Revise the lines beginning with the one containing "The height and width of the screenshot is (199, 384)." and ending with the one containing "The image size is (169, 137). tap(31, 12)", replacing "green plus" with "blue plus" and keeping everything else as it is. Omit the pictures from your answer.

# Start of Records for this task

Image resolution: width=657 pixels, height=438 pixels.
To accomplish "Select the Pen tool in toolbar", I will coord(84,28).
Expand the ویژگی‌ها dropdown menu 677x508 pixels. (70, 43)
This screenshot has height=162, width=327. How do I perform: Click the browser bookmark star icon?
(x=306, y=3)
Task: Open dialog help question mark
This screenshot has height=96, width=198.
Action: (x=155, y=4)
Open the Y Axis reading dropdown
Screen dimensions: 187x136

# End of Records for this task
# Start of Records for this task

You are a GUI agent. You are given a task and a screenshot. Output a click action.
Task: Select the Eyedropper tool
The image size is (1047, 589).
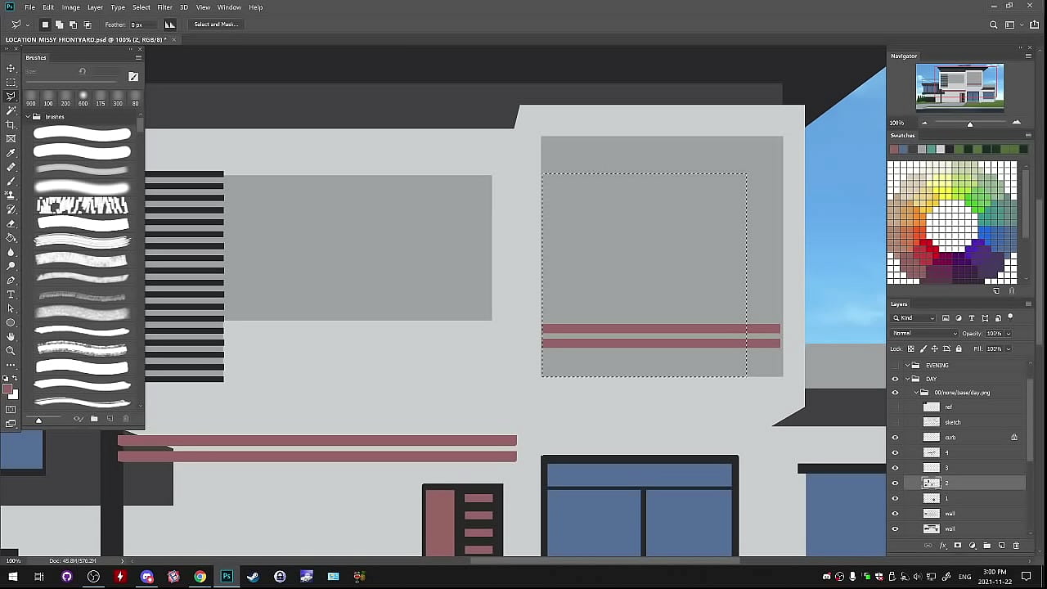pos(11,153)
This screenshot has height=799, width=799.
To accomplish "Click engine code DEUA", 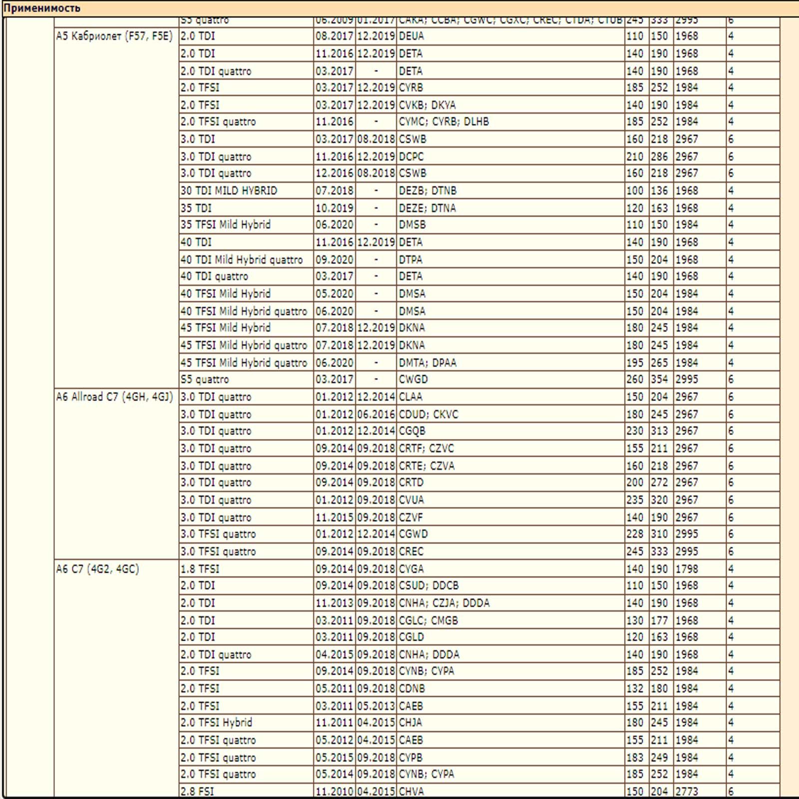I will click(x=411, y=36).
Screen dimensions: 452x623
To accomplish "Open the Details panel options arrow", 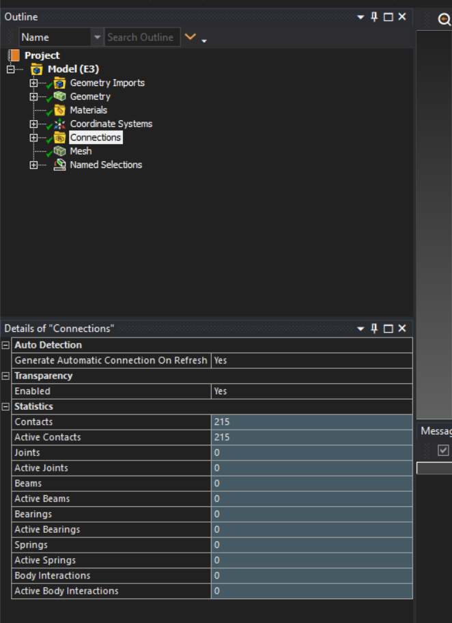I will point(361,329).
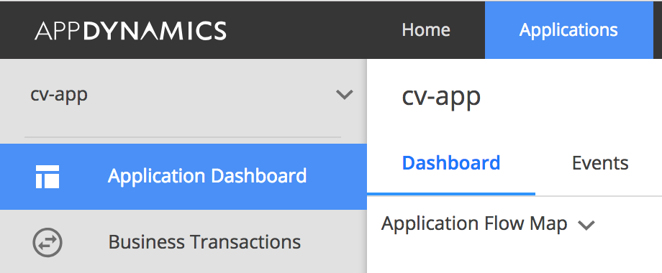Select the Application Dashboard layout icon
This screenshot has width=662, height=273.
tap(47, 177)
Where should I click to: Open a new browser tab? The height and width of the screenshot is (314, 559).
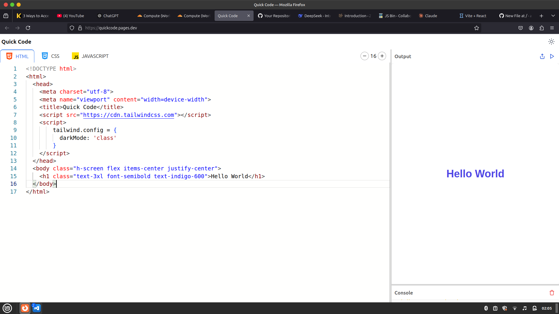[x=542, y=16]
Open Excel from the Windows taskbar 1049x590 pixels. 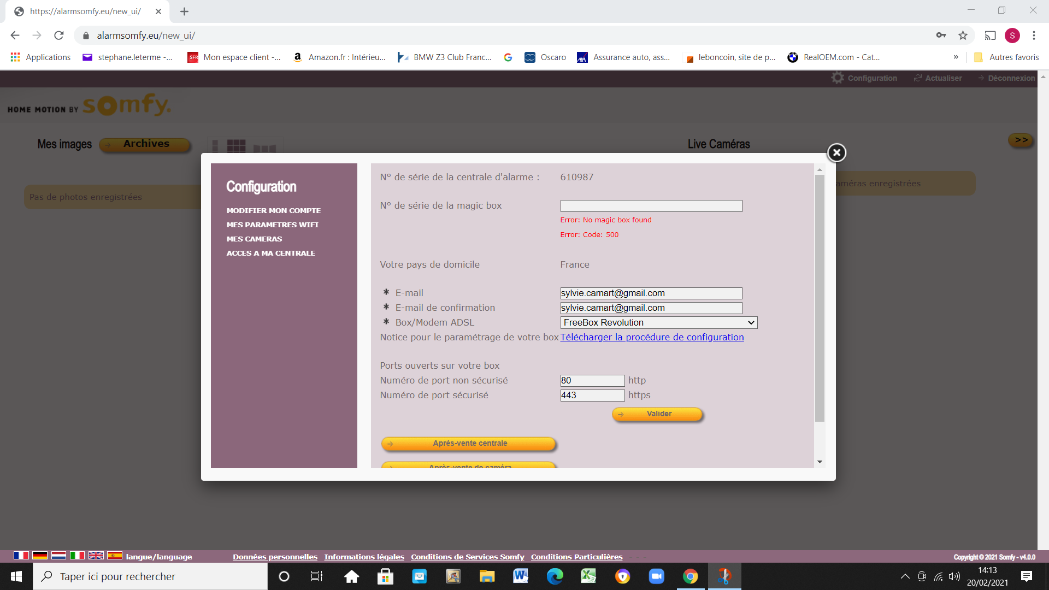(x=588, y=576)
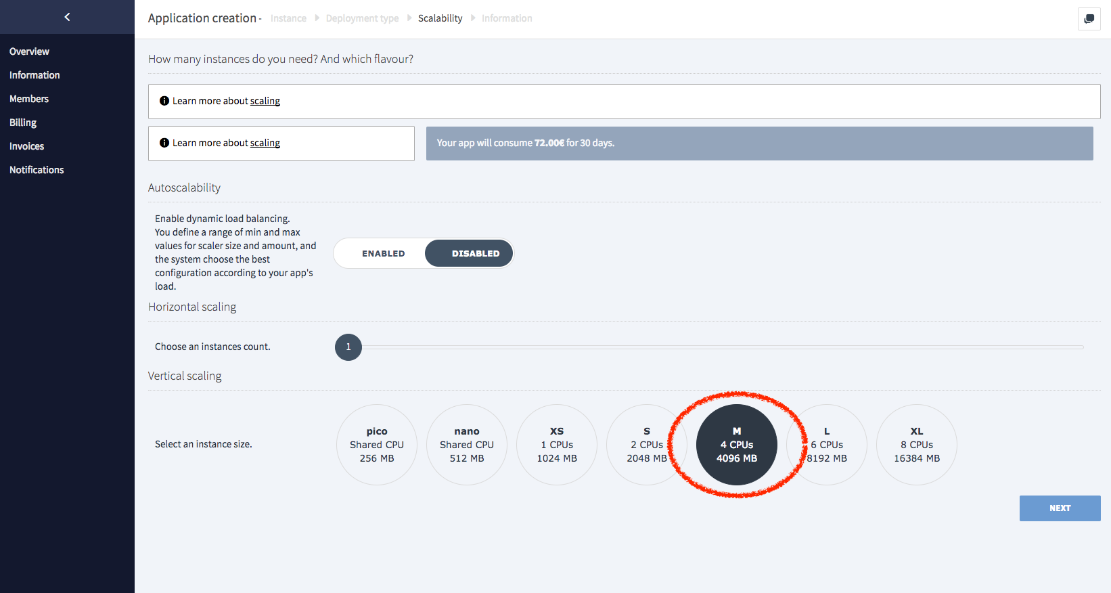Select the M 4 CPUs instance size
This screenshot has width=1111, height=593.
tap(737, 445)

# End of Records for this task
# Start of Records for this task

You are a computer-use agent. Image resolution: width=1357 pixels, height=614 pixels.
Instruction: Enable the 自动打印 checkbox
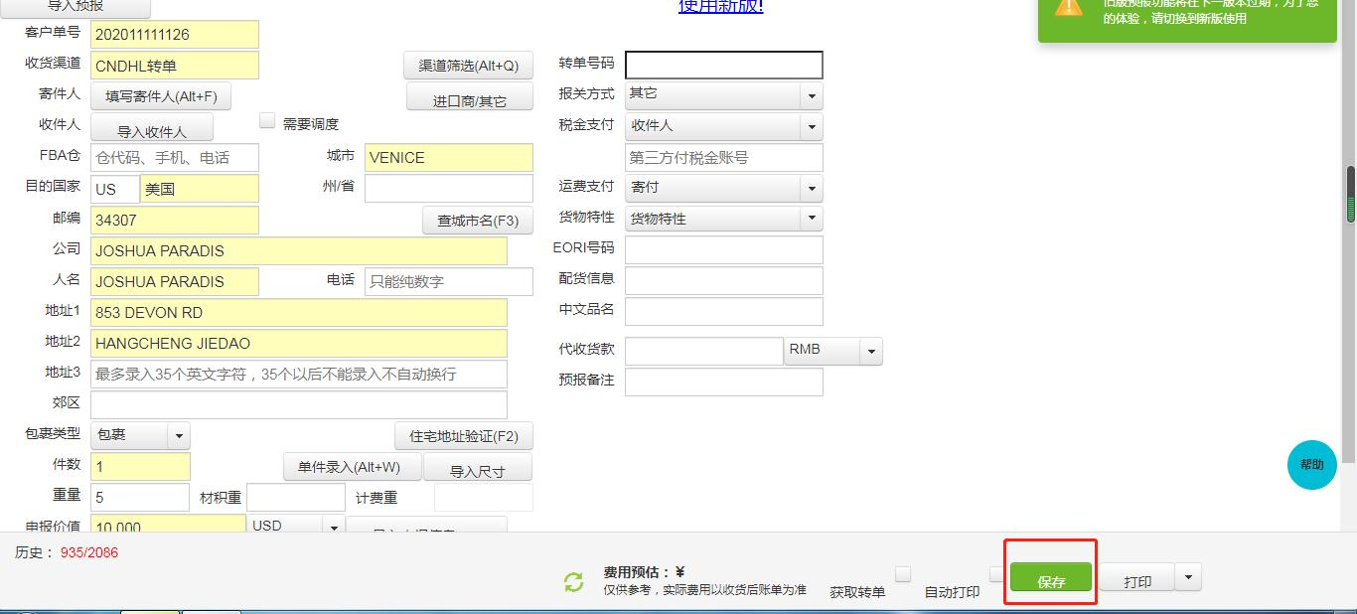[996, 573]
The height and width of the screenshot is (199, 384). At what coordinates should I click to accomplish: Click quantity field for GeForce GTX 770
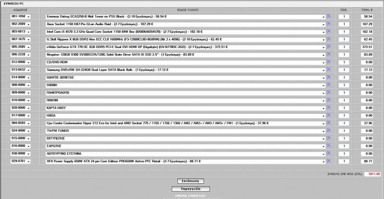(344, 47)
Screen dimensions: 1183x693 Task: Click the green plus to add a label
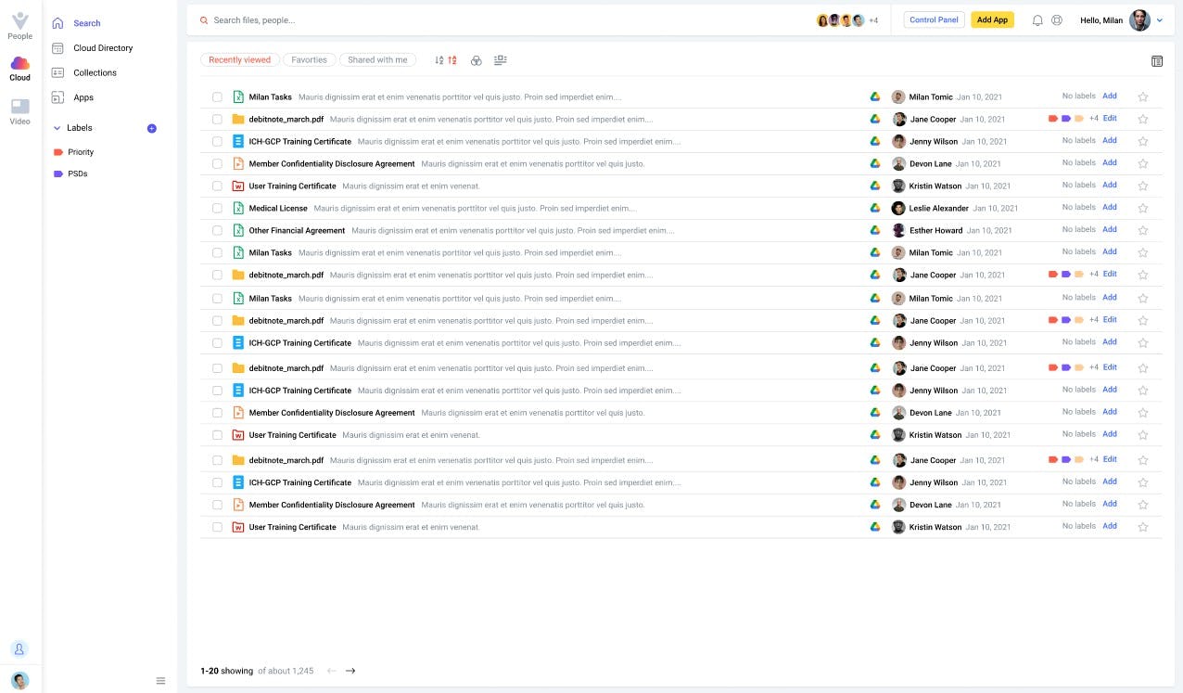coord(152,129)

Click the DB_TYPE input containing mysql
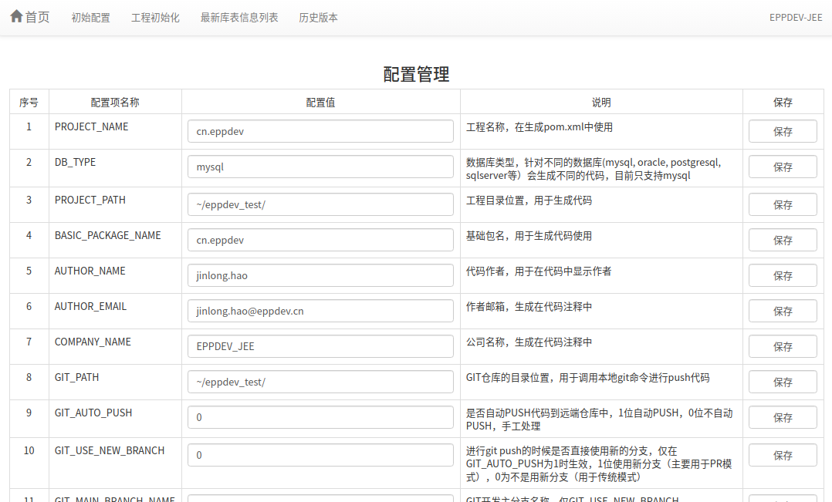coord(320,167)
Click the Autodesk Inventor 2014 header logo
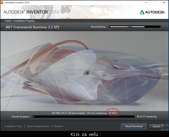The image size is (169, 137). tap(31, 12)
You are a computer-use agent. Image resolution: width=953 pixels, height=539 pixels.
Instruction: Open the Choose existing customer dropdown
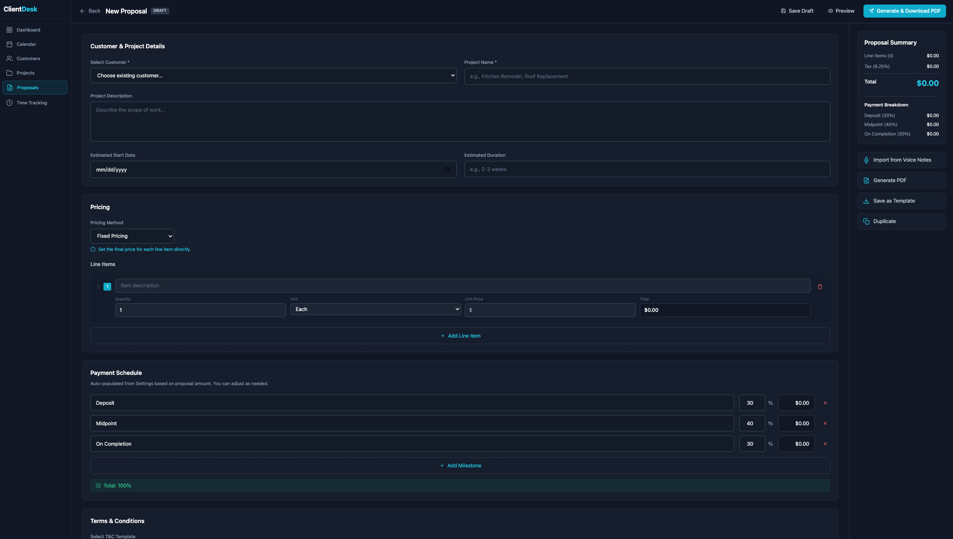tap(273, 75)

# End of Records for this task

### Expected answer
The height and width of the screenshot is (199, 384). At what coordinates should I click to accomplish: Click quantity field for GeForce GTX 770
(344, 47)
Screen dimensions: 1183x693 Task: Click the blue plus to add a label
coord(152,129)

Click the DB_TYPE input containing mysql
coord(320,167)
Click the Autodesk Inventor 2014 header logo
The image size is (169, 137). tap(31, 12)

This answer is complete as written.